- Provided entries:

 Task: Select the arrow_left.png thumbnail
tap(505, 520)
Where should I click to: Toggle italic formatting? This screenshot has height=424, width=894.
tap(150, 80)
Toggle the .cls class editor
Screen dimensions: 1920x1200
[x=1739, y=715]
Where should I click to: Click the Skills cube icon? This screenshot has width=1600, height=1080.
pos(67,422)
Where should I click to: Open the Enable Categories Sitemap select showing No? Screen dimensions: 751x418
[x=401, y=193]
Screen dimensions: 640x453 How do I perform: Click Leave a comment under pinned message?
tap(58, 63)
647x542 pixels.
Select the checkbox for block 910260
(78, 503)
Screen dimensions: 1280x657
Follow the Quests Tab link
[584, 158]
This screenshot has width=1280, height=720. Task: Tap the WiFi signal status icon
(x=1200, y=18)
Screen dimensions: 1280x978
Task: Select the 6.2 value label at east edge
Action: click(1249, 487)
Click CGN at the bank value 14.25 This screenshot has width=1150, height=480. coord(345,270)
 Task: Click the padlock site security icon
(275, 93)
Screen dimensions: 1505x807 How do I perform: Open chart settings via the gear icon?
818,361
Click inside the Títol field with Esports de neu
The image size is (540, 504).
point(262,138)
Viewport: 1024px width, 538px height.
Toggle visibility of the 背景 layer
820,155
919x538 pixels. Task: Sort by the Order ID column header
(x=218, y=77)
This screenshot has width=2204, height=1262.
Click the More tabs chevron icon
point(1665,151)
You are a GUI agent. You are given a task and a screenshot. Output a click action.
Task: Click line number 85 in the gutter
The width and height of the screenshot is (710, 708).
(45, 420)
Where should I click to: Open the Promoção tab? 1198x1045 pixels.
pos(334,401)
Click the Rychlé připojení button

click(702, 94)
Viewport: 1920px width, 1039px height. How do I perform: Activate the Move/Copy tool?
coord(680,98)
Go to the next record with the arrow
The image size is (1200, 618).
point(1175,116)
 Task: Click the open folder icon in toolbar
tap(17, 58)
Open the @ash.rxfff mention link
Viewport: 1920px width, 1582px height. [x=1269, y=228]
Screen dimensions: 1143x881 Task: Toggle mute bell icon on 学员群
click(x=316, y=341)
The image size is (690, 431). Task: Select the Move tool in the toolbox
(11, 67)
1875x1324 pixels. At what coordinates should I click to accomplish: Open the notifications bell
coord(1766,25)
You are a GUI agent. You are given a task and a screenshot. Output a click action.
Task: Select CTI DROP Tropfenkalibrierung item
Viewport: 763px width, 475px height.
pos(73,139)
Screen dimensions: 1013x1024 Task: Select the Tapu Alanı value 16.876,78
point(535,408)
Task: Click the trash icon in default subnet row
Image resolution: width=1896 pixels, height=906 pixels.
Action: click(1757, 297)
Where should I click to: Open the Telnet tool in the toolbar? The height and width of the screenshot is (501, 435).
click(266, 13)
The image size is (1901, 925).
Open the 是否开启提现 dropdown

- What needs to be done: All lines from the one that holds "Click the More tabs chevron icon" to the end of the entries above must be transcribed exactly, both ends included, and no others.

- Result of the task:
Click the More tabs chevron icon
point(1665,151)
You are a GUI agent. You are given a task and a screenshot. Output a click action.
Task: Click line number 85 in the gutter
The width and height of the screenshot is (710, 708).
(45, 420)
Where should I click to: Open the Promoção tab? 1198x1045 pixels.
pos(334,401)
Click the Rychlé připojení button

click(702, 94)
Viewport: 1920px width, 1039px height. How do I perform: Activate the Move/Copy tool?
coord(680,98)
Go to the next record with the arrow
The image size is (1200, 618).
point(1175,116)
 Task: Click the open folder icon in toolbar
tap(17, 58)
Open the @ash.rxfff mention link
Viewport: 1920px width, 1582px height. [x=1269, y=228]
Screen dimensions: 1143x881 Task: Toggle mute bell icon on 学员群
click(x=316, y=341)
The image size is (690, 431). Task: Select the Move tool in the toolbox
(11, 67)
1875x1324 pixels. At what coordinates should I click to accomplish: Open the notifications bell
coord(1766,25)
You are a GUI agent. You are given a task and a screenshot. Output a click action.
Task: Select CTI DROP Tropfenkalibrierung item
Viewport: 763px width, 475px height.
pos(73,139)
Screen dimensions: 1013x1024 Task: Select the Tapu Alanı value 16.876,78
point(535,408)
Task: Click the trash icon in default subnet row
Image resolution: width=1896 pixels, height=906 pixels.
Action: click(1757, 297)
Where should I click to: Open the Telnet tool in the toolbar? The height and width of the screenshot is (501, 435).
click(266, 13)
The image size is (1901, 925).
Open the 是否开启提现 dropdown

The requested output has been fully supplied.